_Instruction_:
Copy out the lines of the material exactly, from the line containing "Screen dimensions: 1291x924" down to the line containing "click(x=43, y=256)", including both of those lines.

(Items from a data source)
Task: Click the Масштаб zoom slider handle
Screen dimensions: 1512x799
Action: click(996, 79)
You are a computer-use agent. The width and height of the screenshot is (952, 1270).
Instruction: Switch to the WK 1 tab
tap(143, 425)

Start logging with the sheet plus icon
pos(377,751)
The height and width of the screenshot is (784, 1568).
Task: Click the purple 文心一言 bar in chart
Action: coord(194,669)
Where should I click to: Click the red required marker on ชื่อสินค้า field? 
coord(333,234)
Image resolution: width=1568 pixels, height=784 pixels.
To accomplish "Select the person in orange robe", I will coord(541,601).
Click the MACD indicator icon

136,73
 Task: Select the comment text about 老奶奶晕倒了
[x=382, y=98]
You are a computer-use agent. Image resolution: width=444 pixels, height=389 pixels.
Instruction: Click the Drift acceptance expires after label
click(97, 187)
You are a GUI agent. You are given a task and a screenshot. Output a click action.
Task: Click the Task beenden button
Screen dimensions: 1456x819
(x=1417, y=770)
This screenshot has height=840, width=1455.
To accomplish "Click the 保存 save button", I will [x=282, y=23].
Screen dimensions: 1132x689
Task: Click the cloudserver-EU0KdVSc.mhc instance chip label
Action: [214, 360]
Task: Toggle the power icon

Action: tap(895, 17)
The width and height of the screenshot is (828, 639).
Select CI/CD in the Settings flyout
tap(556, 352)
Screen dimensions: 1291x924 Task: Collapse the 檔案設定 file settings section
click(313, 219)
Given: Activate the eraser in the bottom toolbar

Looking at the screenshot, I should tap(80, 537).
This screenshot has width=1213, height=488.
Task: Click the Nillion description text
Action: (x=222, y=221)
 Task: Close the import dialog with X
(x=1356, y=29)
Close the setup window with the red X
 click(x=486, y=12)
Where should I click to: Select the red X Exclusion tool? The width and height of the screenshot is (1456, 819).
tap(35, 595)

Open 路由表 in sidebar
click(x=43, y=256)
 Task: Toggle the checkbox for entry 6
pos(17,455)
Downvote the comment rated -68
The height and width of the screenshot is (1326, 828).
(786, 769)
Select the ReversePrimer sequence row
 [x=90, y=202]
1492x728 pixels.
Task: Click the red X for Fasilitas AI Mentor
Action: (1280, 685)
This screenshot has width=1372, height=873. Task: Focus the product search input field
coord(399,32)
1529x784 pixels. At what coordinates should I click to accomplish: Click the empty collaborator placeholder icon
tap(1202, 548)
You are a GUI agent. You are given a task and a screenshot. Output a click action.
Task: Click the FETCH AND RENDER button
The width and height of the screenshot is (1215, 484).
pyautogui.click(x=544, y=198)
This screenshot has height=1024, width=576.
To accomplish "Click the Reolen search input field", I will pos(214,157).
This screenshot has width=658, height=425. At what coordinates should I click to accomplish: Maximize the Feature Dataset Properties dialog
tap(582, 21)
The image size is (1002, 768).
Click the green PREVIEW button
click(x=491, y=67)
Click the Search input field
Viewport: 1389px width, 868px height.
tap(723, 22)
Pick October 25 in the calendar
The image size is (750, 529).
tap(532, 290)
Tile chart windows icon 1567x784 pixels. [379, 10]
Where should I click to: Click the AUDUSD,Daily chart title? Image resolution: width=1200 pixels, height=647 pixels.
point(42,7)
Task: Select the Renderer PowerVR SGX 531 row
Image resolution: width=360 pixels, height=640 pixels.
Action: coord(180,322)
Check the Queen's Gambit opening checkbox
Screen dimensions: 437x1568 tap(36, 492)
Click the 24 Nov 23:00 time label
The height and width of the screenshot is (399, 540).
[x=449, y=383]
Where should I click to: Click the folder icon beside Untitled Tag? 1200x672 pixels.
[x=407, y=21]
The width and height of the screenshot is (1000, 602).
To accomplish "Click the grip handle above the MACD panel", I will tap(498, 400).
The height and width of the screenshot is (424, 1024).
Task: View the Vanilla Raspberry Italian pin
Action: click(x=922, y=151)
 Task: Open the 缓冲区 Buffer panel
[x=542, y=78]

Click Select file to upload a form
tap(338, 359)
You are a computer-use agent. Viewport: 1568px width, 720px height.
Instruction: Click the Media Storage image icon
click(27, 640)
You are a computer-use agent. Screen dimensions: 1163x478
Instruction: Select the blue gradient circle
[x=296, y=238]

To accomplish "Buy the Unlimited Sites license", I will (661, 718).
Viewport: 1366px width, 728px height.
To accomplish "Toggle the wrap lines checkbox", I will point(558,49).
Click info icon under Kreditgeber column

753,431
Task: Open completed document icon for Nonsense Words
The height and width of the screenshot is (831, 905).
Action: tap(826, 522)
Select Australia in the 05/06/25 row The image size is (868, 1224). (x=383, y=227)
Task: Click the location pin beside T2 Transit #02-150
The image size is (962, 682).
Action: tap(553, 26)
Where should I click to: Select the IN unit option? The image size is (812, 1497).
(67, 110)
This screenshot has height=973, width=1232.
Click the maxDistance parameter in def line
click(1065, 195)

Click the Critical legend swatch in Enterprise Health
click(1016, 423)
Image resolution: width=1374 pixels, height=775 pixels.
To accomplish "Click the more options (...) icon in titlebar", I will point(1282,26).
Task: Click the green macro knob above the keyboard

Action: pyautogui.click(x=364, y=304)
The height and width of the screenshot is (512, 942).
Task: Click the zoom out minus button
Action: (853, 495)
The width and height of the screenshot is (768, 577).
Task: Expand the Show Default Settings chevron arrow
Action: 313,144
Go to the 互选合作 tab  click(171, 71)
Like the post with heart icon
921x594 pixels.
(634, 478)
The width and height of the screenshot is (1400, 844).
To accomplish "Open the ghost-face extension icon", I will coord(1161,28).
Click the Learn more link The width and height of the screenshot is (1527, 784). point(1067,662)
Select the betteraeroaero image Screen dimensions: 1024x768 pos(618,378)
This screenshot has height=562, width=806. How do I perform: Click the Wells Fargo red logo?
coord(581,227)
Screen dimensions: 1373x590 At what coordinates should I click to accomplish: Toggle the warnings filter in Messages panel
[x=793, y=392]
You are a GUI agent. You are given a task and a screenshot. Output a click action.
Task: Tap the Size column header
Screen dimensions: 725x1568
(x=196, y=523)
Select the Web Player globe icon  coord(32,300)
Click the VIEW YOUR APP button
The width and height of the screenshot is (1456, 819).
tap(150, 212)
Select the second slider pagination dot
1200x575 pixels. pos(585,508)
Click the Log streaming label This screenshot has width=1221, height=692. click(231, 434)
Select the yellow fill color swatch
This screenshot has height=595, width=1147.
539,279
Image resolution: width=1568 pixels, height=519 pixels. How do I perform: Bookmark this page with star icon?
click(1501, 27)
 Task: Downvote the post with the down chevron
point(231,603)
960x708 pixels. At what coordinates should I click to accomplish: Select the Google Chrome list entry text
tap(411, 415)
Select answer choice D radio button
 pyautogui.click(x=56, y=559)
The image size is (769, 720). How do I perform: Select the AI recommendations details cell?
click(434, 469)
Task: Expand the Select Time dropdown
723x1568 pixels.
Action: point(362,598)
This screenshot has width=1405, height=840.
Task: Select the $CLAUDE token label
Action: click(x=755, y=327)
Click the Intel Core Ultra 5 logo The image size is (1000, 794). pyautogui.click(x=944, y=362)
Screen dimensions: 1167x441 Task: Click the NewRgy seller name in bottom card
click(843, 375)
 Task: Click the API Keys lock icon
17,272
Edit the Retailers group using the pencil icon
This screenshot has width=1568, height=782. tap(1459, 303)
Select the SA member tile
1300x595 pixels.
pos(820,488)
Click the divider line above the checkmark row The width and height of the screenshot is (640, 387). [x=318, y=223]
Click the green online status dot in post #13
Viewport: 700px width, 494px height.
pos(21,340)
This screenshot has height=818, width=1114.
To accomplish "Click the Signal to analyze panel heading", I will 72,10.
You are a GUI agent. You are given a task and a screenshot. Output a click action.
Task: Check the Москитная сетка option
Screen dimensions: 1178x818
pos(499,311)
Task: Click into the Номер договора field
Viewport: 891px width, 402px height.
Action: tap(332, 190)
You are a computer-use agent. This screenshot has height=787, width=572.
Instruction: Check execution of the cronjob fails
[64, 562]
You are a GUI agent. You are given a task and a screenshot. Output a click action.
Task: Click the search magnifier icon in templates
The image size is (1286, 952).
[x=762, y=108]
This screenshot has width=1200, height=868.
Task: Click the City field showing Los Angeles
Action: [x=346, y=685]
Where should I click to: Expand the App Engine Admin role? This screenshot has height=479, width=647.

_Worked answer_:
Screen dimensions: 1291x924 Task: Collapse the 檔案設定 file settings section
click(313, 219)
Given: Activate the eraser in the bottom toolbar

Looking at the screenshot, I should tap(80, 537).
This screenshot has width=1213, height=488.
Task: Click the Nillion description text
Action: (x=222, y=221)
 Task: Close the import dialog with X
(x=1356, y=29)
Close the setup window with the red X
 click(x=486, y=12)
Where should I click to: Select the red X Exclusion tool? The width and height of the screenshot is (1456, 819).
tap(35, 595)

Open 路由表 in sidebar
click(x=43, y=256)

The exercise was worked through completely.